(EXTRACTED RECORDS begins)
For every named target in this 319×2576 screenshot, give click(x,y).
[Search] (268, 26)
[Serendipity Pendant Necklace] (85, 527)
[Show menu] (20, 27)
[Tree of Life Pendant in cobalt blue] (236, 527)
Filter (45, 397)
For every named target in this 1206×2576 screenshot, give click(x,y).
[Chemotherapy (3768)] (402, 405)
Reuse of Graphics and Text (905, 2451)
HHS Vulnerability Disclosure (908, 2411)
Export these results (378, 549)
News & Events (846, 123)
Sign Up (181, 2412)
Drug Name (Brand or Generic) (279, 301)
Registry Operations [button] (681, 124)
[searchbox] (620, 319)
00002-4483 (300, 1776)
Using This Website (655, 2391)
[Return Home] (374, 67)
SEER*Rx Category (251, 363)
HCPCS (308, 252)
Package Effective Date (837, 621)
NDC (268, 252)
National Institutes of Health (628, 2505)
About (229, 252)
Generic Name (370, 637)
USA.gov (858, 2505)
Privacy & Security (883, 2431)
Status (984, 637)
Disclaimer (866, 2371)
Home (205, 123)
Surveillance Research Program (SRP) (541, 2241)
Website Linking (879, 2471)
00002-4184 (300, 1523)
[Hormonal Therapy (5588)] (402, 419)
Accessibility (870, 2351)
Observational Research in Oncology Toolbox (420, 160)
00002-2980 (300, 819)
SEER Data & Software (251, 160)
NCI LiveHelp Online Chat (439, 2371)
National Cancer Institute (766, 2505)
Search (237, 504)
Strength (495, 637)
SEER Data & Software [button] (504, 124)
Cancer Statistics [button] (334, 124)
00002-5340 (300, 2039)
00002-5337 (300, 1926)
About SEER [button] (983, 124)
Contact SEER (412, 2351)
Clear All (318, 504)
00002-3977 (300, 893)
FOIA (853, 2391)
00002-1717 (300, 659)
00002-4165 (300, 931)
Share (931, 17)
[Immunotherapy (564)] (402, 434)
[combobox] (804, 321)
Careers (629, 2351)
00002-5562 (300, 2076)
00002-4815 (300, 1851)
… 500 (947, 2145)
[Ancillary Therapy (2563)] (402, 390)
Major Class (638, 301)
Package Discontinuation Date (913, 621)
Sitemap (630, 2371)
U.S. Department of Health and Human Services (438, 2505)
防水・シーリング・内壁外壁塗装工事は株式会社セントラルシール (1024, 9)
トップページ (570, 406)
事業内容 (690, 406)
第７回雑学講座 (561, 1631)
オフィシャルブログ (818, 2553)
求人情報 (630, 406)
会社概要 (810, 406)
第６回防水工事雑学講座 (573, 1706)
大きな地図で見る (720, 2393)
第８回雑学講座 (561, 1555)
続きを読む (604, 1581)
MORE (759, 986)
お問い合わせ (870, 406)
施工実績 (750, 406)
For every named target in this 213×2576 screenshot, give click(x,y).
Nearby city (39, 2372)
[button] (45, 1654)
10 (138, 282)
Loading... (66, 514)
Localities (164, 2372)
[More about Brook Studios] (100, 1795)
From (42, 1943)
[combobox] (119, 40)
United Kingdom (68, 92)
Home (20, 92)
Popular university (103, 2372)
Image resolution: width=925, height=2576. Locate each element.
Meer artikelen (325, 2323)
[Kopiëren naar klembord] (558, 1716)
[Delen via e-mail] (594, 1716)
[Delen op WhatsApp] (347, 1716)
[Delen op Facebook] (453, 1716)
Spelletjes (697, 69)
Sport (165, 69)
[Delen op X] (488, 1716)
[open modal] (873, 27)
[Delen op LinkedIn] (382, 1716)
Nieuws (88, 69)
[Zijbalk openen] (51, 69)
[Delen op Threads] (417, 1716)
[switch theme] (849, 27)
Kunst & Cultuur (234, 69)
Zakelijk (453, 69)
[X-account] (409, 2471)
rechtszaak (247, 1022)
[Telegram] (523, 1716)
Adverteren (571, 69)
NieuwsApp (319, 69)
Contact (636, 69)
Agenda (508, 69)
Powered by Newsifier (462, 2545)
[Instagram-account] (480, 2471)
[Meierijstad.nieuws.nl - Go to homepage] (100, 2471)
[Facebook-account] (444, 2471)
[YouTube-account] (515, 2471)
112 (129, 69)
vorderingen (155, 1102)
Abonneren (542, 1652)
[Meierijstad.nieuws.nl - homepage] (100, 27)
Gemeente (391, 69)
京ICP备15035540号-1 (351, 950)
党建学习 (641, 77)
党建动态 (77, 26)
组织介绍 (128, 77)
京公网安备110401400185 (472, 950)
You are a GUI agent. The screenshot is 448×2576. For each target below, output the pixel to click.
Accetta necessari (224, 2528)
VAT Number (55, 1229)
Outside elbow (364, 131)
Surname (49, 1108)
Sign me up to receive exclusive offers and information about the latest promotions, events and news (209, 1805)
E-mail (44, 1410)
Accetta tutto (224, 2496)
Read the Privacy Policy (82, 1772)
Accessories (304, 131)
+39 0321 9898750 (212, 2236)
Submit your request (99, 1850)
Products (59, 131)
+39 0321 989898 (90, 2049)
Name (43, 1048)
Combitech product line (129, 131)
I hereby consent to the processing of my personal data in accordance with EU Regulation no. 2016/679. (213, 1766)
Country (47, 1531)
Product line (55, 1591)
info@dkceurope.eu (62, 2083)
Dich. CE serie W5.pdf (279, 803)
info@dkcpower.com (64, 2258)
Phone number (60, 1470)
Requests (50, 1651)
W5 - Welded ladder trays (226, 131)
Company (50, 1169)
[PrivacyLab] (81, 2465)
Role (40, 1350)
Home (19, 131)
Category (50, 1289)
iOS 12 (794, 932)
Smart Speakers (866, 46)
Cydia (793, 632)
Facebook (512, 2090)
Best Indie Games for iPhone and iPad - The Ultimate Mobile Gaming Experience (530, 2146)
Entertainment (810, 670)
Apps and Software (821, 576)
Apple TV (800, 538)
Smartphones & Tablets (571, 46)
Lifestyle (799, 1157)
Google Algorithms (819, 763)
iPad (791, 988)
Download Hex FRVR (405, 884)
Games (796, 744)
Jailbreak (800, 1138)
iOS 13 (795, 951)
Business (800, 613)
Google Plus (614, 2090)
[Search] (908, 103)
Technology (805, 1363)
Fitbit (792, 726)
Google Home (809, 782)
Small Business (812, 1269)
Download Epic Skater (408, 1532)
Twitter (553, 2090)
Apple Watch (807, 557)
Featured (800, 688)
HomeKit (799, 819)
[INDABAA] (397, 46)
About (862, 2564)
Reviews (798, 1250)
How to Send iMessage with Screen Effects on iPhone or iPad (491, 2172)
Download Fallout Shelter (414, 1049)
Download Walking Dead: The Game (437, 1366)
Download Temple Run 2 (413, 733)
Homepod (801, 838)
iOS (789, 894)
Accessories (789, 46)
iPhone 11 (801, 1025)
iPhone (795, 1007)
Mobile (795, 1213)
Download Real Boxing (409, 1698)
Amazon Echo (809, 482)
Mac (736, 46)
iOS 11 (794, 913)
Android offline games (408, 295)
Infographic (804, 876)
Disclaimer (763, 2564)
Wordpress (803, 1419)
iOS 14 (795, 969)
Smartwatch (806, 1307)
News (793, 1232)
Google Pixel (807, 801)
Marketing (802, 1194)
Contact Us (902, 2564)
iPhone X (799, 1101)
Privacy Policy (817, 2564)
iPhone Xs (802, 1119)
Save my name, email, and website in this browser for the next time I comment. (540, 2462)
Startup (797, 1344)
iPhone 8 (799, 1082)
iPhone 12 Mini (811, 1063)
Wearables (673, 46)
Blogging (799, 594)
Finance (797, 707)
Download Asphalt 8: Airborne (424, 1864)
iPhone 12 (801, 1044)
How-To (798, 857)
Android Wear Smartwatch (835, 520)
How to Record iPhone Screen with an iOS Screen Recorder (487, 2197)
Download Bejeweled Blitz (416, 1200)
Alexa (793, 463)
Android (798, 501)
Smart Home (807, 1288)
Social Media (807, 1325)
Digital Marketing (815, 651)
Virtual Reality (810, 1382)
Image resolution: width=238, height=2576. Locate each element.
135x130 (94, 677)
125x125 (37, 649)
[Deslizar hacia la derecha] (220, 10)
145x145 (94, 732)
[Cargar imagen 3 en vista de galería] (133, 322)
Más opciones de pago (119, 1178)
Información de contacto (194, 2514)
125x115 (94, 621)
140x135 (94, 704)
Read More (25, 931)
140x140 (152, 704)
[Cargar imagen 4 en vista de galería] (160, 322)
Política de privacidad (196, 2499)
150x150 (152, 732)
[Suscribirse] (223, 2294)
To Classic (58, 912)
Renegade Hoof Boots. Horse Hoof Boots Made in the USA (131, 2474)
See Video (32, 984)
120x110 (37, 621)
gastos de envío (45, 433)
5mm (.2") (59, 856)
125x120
(EXTRACTED RECORDS ends)
Your answer should consist of every line from the entries that holds "Meierijstad".

■ EXPECTED ANSWER ■
[Meierijstad.nieuws.nl - Go to homepage] (100, 2471)
[Meierijstad.nieuws.nl - homepage] (100, 27)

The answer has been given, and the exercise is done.